Veterans in college are six times more likely to attempt suicide than the typical student and more than a fifth have planned to kill themselves, a new study presented at the American Psychological Association’s annual meeting shows.
Universities are largely unprepared to meet the educational, and mental health needs, of the more than one million veterans expected to enter institutions of higher education in the next decade according to the report.
“If we don’t think [this] through, it’s going to be a significant and very difficult problem,” the study’s author, M.David Rudd said. “These [mental health] numbers were far higher than anticipated” and veterans are “having dramatically more difficulty than the typical student.”
The study shows that about half of veterans have contemplated killing themselves and that 82 percent of those who attempted suicide also struggled with significant post-traumatic stress disorder symptoms. Researchers say veterans often feel disconnected from their fellow students. This social separation, coupled with a “warrior mentality” can make seeking emotional help especially difficult.

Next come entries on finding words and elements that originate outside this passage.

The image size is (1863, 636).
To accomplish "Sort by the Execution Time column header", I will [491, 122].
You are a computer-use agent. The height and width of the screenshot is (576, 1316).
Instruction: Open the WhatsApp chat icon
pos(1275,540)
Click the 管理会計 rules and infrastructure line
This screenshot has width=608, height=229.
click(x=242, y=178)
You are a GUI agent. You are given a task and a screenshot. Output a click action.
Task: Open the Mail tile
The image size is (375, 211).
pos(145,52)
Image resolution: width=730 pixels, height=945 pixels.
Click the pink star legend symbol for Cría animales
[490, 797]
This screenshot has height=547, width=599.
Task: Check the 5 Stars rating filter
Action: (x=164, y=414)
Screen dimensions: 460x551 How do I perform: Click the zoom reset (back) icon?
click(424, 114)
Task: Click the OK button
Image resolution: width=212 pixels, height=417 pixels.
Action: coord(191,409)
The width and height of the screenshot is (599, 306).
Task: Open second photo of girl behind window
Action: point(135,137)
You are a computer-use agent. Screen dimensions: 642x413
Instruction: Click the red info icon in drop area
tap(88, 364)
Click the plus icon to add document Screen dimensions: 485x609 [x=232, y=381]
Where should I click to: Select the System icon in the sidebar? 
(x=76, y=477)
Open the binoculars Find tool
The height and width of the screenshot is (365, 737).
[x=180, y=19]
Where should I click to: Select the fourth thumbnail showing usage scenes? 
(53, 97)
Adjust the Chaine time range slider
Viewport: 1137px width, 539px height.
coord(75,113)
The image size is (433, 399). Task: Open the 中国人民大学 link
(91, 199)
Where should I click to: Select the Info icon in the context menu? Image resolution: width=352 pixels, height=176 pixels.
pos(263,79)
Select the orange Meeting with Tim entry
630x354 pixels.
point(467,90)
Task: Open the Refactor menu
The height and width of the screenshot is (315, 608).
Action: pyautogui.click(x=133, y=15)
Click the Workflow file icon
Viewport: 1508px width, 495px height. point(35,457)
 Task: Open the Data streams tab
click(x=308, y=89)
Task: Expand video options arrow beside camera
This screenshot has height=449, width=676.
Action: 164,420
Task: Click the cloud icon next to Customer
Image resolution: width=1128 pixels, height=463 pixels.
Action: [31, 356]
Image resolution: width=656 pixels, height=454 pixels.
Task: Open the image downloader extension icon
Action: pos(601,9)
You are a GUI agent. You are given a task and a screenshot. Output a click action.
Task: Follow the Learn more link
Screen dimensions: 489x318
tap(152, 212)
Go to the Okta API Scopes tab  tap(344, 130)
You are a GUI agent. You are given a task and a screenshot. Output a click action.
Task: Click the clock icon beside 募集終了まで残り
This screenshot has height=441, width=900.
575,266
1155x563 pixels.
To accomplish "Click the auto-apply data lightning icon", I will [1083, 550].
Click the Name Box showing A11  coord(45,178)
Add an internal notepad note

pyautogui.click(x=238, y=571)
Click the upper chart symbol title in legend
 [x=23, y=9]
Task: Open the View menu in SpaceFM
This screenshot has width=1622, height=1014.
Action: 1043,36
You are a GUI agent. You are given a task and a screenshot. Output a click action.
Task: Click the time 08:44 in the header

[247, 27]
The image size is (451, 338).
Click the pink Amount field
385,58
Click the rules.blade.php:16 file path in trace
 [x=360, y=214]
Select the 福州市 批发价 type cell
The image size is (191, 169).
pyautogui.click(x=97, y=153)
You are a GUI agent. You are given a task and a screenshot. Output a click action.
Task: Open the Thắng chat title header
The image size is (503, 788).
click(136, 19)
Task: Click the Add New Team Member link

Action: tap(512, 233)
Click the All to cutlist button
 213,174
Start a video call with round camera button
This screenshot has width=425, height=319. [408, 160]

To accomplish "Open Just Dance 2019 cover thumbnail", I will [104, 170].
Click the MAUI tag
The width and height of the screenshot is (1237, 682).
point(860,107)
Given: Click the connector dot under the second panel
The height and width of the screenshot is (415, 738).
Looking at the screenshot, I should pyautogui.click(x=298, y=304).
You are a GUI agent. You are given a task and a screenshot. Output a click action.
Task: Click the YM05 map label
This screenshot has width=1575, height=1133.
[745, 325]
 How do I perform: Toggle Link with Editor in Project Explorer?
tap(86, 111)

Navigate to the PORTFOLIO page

Since the passage of the post-9/11 GI Bill, the number of veterans attending college has surged. While many universities have worked to welcome and support veterans on to their campuses, the transition has not always been smooth. In Maryland, Charles Whittington, an Iraq war veteran, was suspended from the Community College of Baltimore County after he wrote a paper about his addiction to killing that college administrators found “disturbing.” Other veterans have complained that fellow students are immature or constantly ask, “Did you kill anyone over there?”